Saturday, April 29, 2006

Iraq

Until 1920, there was no country known as Iraq. It was created by the carving up of the Ottoman Empire by the victorious forces of the First World War. The civil sectarian war, to split the artificial country created by Britain after World War I, started at the end of the 1991 Gulf War to retake Kuwait from Saddam Hussein – the only remaining issue is the revenue share formula for the oil revenues – which are in the Shiite south and Kurdish north. The majority of the people went to the polls as Shia, Sunni or Kurds – not as Iraqis. The forces pulling it apart are greater than those trying to glue it together. The British are well entrenched and in coalition control of the south as is America in the north to oversee and supervise the funeral of the new democratic state they thought they gave birth to – unless they reverse course and create three independent states and fulfill the democratic aspirations of the liberated by America and Britain.
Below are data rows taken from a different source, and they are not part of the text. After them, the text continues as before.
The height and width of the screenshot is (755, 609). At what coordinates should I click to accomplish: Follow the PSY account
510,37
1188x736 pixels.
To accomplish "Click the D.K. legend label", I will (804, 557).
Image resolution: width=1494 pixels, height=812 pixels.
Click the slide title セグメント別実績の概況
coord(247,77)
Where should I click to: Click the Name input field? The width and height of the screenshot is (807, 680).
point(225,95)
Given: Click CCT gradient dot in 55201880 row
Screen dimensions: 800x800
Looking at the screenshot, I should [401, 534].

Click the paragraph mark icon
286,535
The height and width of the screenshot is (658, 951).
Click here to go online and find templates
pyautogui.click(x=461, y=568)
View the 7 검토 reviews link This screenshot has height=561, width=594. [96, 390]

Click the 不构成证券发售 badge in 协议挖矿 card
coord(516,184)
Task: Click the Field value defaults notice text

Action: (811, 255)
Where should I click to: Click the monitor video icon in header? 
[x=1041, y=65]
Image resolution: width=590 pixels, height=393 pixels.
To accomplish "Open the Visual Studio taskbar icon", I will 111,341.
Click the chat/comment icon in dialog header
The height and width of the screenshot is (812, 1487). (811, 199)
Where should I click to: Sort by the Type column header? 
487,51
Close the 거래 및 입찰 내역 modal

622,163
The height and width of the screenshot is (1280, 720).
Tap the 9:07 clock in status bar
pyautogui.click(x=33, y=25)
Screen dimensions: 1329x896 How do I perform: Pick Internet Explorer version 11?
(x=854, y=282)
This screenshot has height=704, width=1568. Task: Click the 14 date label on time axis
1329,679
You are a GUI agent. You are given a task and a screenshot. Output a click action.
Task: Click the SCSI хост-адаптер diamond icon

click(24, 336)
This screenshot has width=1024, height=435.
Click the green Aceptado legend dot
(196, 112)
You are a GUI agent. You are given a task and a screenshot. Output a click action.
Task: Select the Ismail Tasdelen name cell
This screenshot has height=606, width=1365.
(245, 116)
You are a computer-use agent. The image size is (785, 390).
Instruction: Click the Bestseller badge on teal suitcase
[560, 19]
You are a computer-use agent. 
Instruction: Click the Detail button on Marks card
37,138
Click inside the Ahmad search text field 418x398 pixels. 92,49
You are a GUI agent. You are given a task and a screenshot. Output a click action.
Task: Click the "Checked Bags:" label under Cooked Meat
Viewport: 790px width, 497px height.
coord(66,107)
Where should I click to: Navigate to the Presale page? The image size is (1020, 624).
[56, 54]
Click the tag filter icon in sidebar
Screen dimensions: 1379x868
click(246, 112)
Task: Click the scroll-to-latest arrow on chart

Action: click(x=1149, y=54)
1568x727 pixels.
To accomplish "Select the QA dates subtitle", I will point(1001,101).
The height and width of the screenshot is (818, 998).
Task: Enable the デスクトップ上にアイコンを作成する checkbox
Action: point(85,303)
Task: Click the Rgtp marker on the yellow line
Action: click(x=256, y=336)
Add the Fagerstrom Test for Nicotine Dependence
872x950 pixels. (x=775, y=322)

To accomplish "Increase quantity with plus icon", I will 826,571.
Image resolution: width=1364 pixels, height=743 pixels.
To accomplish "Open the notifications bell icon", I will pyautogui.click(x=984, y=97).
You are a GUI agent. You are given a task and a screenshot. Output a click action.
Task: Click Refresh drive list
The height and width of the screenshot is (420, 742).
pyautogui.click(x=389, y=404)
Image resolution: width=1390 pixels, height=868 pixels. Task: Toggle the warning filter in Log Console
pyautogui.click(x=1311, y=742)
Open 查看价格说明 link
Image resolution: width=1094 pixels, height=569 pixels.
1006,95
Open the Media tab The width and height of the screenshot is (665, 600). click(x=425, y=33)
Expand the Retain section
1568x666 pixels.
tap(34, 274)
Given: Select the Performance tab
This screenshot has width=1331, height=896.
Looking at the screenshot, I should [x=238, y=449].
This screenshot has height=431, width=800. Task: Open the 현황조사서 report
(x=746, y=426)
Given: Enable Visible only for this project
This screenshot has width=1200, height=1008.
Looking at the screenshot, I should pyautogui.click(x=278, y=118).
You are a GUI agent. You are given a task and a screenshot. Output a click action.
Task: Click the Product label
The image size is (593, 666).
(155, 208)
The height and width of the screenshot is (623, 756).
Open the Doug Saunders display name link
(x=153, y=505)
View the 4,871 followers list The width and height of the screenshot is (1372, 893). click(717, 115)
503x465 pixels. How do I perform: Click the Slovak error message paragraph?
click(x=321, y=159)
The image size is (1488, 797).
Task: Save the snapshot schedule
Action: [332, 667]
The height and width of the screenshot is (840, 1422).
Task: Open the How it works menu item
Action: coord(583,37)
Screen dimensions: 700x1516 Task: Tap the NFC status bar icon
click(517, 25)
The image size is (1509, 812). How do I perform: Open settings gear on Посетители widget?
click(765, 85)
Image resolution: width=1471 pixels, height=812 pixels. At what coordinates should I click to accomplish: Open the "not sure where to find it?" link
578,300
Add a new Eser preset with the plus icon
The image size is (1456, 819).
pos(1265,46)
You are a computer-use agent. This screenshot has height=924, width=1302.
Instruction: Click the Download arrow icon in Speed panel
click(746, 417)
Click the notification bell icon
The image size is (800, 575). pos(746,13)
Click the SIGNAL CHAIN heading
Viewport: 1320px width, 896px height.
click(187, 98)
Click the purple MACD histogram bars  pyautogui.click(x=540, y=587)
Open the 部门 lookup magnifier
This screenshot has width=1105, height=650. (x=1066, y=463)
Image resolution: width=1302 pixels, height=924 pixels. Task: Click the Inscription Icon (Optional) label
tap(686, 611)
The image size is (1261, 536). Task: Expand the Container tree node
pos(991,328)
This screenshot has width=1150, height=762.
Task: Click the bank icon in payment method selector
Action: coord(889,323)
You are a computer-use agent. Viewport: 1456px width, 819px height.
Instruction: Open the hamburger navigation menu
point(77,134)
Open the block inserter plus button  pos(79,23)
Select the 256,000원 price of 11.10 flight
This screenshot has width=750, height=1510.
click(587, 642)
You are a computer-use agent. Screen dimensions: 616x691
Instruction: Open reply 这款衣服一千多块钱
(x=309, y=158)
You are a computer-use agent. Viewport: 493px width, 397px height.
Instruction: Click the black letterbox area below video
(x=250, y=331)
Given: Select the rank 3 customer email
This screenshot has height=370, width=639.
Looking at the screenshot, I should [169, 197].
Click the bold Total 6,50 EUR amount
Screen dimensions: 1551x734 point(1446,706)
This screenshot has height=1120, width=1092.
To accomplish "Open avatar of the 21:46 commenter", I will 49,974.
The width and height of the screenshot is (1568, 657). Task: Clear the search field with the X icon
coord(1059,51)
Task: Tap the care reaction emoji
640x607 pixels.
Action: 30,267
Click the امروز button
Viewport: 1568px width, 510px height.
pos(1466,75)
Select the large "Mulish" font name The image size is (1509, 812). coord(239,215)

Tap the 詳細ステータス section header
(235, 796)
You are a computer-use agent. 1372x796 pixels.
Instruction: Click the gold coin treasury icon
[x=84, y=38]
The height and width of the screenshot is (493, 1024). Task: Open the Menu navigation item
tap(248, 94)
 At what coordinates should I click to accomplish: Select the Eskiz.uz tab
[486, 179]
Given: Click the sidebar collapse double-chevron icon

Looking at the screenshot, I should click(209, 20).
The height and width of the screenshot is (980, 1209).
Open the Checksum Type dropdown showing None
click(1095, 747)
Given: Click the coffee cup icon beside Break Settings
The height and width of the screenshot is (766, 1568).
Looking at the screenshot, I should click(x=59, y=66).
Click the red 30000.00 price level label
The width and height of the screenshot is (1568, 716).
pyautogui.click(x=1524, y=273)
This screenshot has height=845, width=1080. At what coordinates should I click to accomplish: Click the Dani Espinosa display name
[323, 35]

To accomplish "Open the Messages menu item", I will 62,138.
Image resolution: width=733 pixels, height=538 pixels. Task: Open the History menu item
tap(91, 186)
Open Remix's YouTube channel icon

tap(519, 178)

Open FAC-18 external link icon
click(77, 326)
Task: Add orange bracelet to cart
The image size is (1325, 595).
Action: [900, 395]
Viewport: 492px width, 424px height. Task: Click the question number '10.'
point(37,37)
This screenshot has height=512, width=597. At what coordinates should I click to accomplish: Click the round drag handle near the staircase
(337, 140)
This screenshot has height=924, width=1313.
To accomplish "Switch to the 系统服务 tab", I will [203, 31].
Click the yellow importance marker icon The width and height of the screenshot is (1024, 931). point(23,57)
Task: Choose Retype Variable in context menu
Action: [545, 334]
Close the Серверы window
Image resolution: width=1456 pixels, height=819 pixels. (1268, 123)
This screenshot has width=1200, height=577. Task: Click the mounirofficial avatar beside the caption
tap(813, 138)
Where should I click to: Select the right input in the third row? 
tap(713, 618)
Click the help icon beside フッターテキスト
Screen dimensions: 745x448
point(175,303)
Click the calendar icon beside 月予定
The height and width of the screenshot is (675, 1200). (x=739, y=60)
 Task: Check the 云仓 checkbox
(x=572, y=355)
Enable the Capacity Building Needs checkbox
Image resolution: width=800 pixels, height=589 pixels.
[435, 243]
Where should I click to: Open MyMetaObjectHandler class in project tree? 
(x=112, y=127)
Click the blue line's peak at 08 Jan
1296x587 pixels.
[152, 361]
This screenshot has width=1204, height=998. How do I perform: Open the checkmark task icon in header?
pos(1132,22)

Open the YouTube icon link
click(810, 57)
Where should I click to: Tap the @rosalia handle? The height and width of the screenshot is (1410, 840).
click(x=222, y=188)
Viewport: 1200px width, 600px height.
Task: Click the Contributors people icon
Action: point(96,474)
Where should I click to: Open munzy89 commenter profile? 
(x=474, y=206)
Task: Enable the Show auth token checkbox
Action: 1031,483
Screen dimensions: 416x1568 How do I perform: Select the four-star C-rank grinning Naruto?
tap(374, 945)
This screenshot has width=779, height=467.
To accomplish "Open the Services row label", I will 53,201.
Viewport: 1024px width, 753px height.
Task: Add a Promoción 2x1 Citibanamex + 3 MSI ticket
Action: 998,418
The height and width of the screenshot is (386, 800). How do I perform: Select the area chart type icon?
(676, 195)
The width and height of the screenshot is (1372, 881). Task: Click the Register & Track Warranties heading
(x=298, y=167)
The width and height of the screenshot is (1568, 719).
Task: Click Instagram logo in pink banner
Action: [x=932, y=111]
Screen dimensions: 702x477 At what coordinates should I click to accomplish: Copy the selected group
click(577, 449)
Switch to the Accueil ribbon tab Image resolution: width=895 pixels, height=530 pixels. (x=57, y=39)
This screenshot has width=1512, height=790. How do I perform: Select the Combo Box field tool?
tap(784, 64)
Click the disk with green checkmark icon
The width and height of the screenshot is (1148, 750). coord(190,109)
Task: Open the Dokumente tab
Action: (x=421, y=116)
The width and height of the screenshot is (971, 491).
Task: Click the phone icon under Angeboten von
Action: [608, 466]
The alternative, both have again created two new Talibans – they doubled up on their respective mistakes in Afghanistan. The Saudis in the center with their fellow Sunnis, control the biblical antiquities of the old and new testament and the Sunni communities. They are in an uncomfortable alliance with secular Baathists and number one enemy Osama bin Laden and his al Qaeda led insurgency. Not really a dilemma since the number one representative of al Qaeda in Iraq is Abu Musah al-Zarkqwi, a Jordanian Sunni determined to take out whatever and whoever he can in Jordan, where he had been imprisoned by the Hashimite royal family who are in Jordan after being displaced from Saudi Arabia after World War I, while still having a legitimate claim to their throne there in Mecca -- the holiest of Muslim cities. Tough to beat the intrigue of an Arabian night, especially when one looks up at the moon reflected Middle East clouds that include Israel, Turkey and Iran. Let’s not forget that Shiite Arian Iran was at war with Shiite Arab Iraq run by Secular Sunnis with American support then – just as now. Any wonder America and Iran are at it again?

The U.S. ambassador to Iraq, Zalmay Khalilzad said it despairingly blunt; “It looks as if people have preferred to vote for their ethnic or sectarian identities….But for Iraq to succeed there has to be cross-ethnic and cross-sectarian co-operation.” Unfortunately for Bush’s fundamentalist Christian coalition, the fundamentalist Muslim Shiites and Sunnis control two of the three future democratic countries in Iraq today.